Separating Intelligence from Execution: A Workflow Engine for the Model Context Protocol
arXiv:2605.00827v1 Announce Type: new
Abstract: Large Language Model (LLM) agents increasingly interact with external systems through tool-calling protocols such as the Model Context Protocol (MCP). In prevailing architectures, the agent must reason about every tool invocation in every session, consuming tokens proportional to the number of actions performed–even when the task has been solved before. We present the MCP Workflow Engine, a novel MCP-native orchestration layer that decouples intelligence (deciding what to do) from execution (carrying it out). An agent reasons once to produce a declarative workflow blueprint–a JSON document specifying a directed sequence of MCP tool calls with parameterized templates, loops, parallel branches, and data piping.

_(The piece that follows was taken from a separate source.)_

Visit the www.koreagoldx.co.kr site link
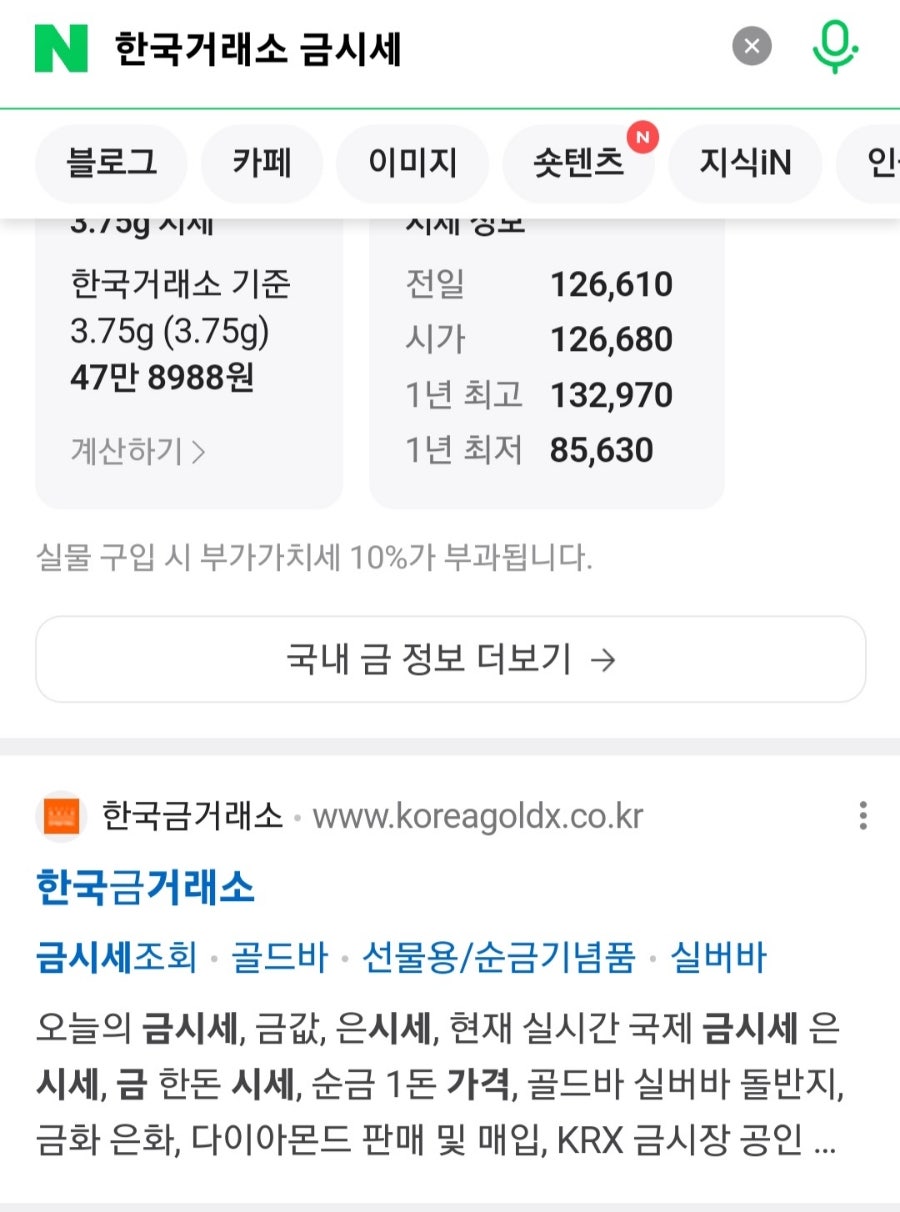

Subsequent executions are triggered by a single run_workflow tool call, consuming one invocation’s worth of tokens regardless of the blueprint’s internal complexity. We formalize the MCP Mediator architectural pattern–an MCP server that simultaneously acts as a client to downstream MCP servers–and implement it in TypeScript against the MCP SDK. We evaluate the engine on a production-scale Kubernetes CMDB synchronization task spanning 67 orchestrated steps across 2 MCP servers, 38 namespaces, 13 worker nodes, and 22 distinct resource types. The engine reduces per-execution token cost by over 99%, completes the full cluster graph–comprising 1,200+ nodes and 2,800+ relationships across 20 relationship types–in under 45 seconds, and achieves deterministic, idempotent execution with zero agent involvement at run time.